Equality Florida wants Rep. Baxley to apologize for statement regarding gay parents

 

Equality Florida's CEO wants Rep. Dennis Baxley to apologize for comments he made at a meeting of  the House K-12 subcommittee meeting Oct. 8th that were construed as disparaging gay parents. The Ocala Republican said he was  describing a conversation he had with a teacher about challenges in the classroom.

Baxley's comment was: "It's easy to say parents need to get involved, but half these kids are raising themselves. They don't have any parents that are functional. How can we address that? I know its scope and I know it's hard, but you're probably their only hope. I mean I sat an hour-and- a- half with a teacher telling me, well this child has got serial men coming through the house, this one has two mommies, this one has an abusive father who's home, this one has alcoholism, this one has drug abuse.
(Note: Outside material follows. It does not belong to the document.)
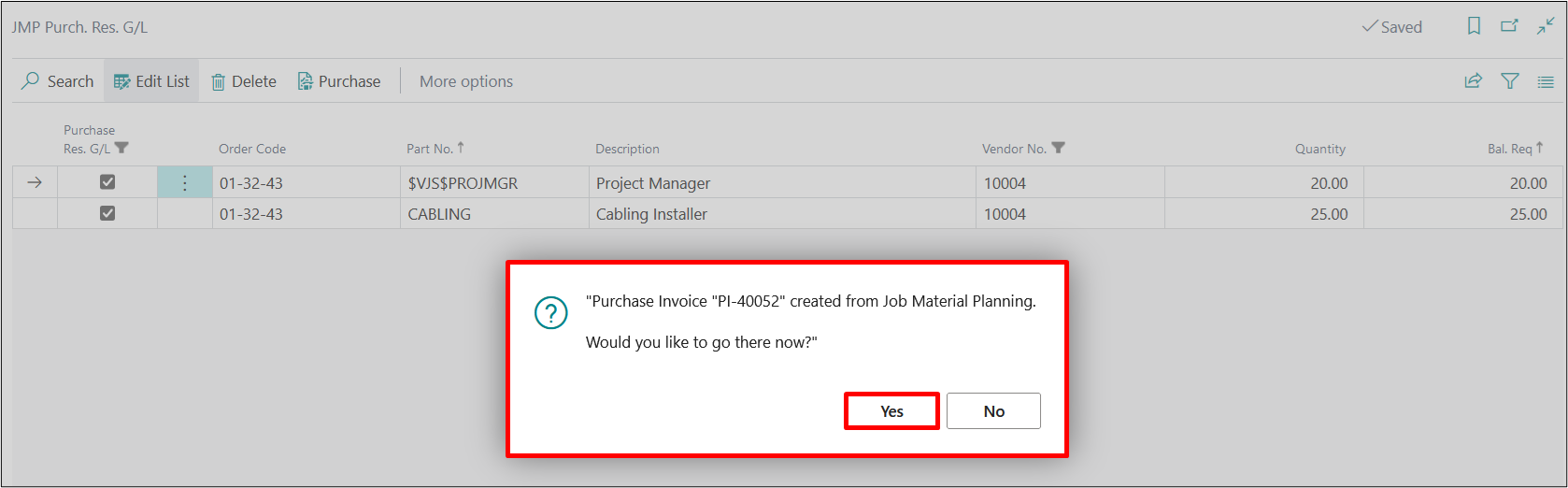Open page in new window icon
The width and height of the screenshot is (1568, 488).
point(1509,26)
It was a casualty warfare event to hear - just her classroom. How many dysfunctional, atypical - to me - uh, structures are in the way of a kid having a chance to learn."

Nadine Smith issued a statement Friday criticizing Baxley for comparing two mommies or same sex parents to abusive or alcoholic parents.
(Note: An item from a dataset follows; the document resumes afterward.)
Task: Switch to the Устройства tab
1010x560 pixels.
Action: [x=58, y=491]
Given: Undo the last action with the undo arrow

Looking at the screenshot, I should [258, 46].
"We hope Representative Baxley has the decency to apologize for his comments disparaging gay parents and our children. More than that, we invite Representative Baxley to educate himself, talk with us and actually meet our families. We are a diverse state and no elected official can fulfill their oath of office if they only respect and care about the people and families that look just like their own," Smith said in an email.

"The entire child welfare community, every credible agency and all research, is unanimous in recognizing that gay parents are equally capable of of raising children and that our kids do just as well as their classmates," she said.

Asked about comparing problems with two moms to problems with abusive and alcoholic parents,Baxley said he was referring to a conversation he had with a teacher who was discussing the "challenges" for young people today.

"They're coming from a lot of different home situations and that has to be factored in" with what happens in a classroom, he said.

He said Equality Florida was "extrapolating" a negative message from his comments. 
 
Baxley said he didn't recall using the example of the two mommies. "I don't remember exactly what I said right now."

Smith said the group had requested a meeting with Baxley, and he said he'd be "happy to meet with them."